> **Records for this task**
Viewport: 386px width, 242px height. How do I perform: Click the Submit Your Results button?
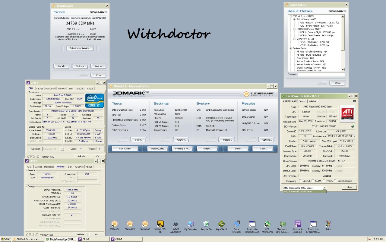[80, 48]
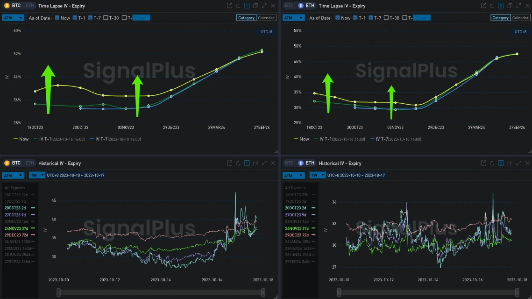Expand ETH Time Lapse IV panel fullscreen

click(518, 6)
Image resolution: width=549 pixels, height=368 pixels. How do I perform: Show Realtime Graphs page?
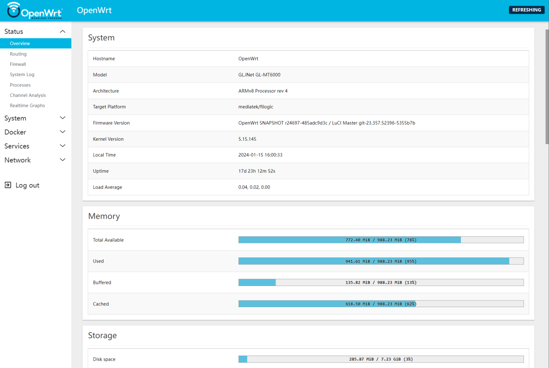pyautogui.click(x=27, y=106)
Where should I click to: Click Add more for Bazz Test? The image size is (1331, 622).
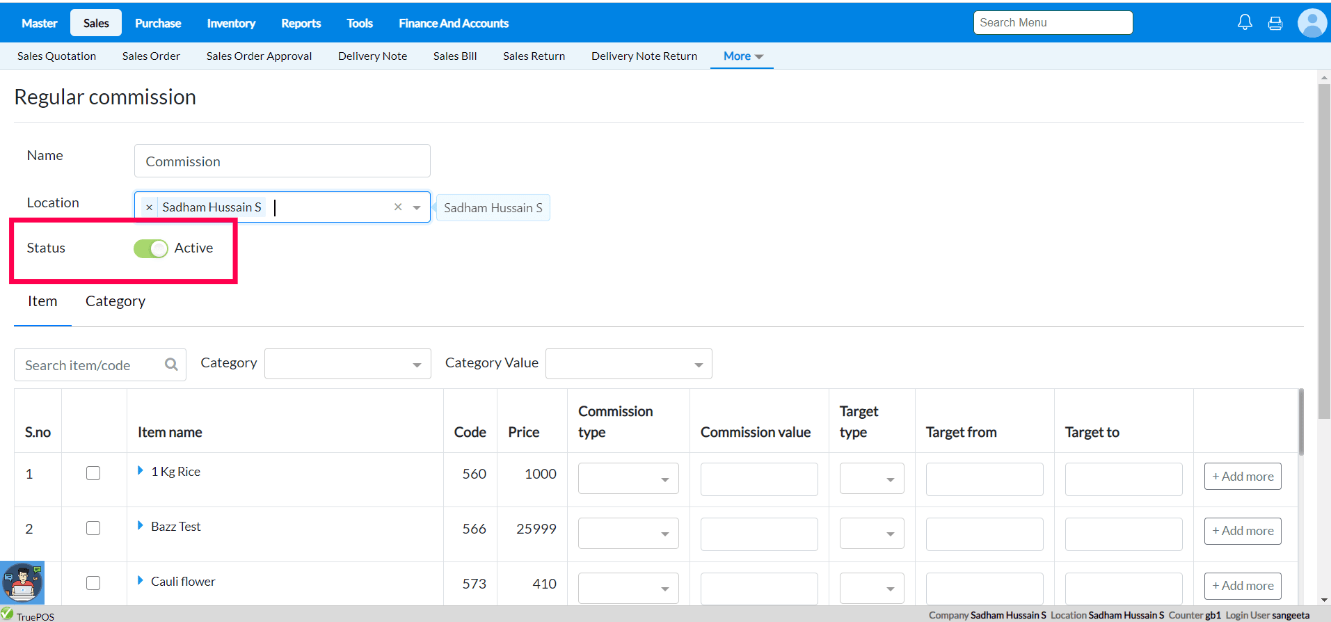[1243, 531]
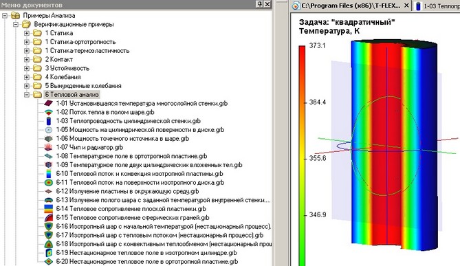Click the multilayer wall icon for 1-01
Screen dimensions: 460x266
point(48,103)
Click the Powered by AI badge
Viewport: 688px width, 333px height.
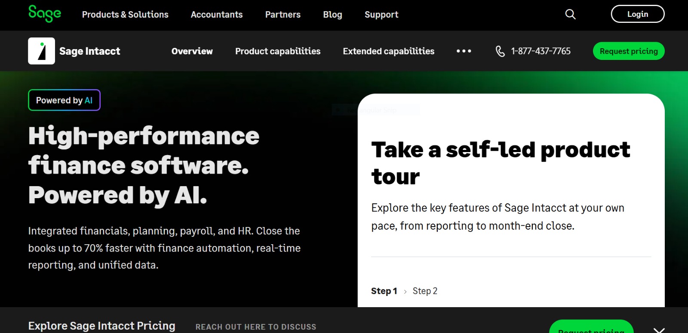(65, 100)
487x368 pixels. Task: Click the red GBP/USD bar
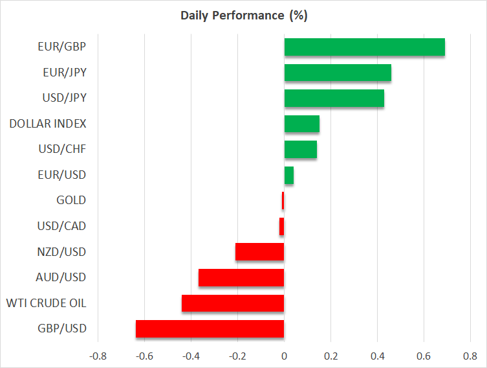pos(210,328)
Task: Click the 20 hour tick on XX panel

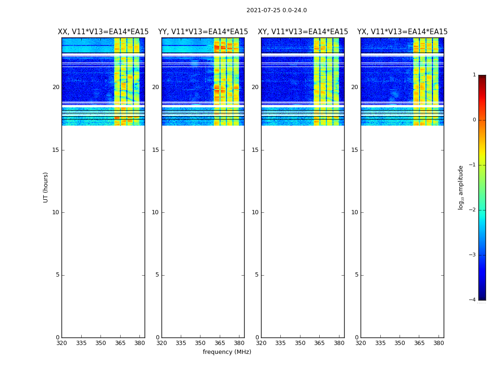Action: point(56,87)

> **Required work**
Please repeat the entries above exactly, leaving out any pictures.

> **Task solution**
Viewport: 386px width, 242px height. How do I perform: Click the Submit Your Results button?
[80, 48]
Expand ETH Time Lapse IV panel fullscreen

click(518, 6)
Image resolution: width=549 pixels, height=368 pixels. How do I perform: Show Realtime Graphs page?
pyautogui.click(x=27, y=106)
Where should I click to: Click Add more for Bazz Test? The image size is (1331, 622).
[1243, 531]
Click the multilayer wall icon for 1-01
Screen dimensions: 460x266
point(48,103)
Click the Powered by AI badge
Viewport: 688px width, 333px height.
(65, 100)
487x368 pixels. Task: Click the red GBP/USD bar
pos(210,328)
Task: Click the 20 hour tick on XX panel

Action: point(56,87)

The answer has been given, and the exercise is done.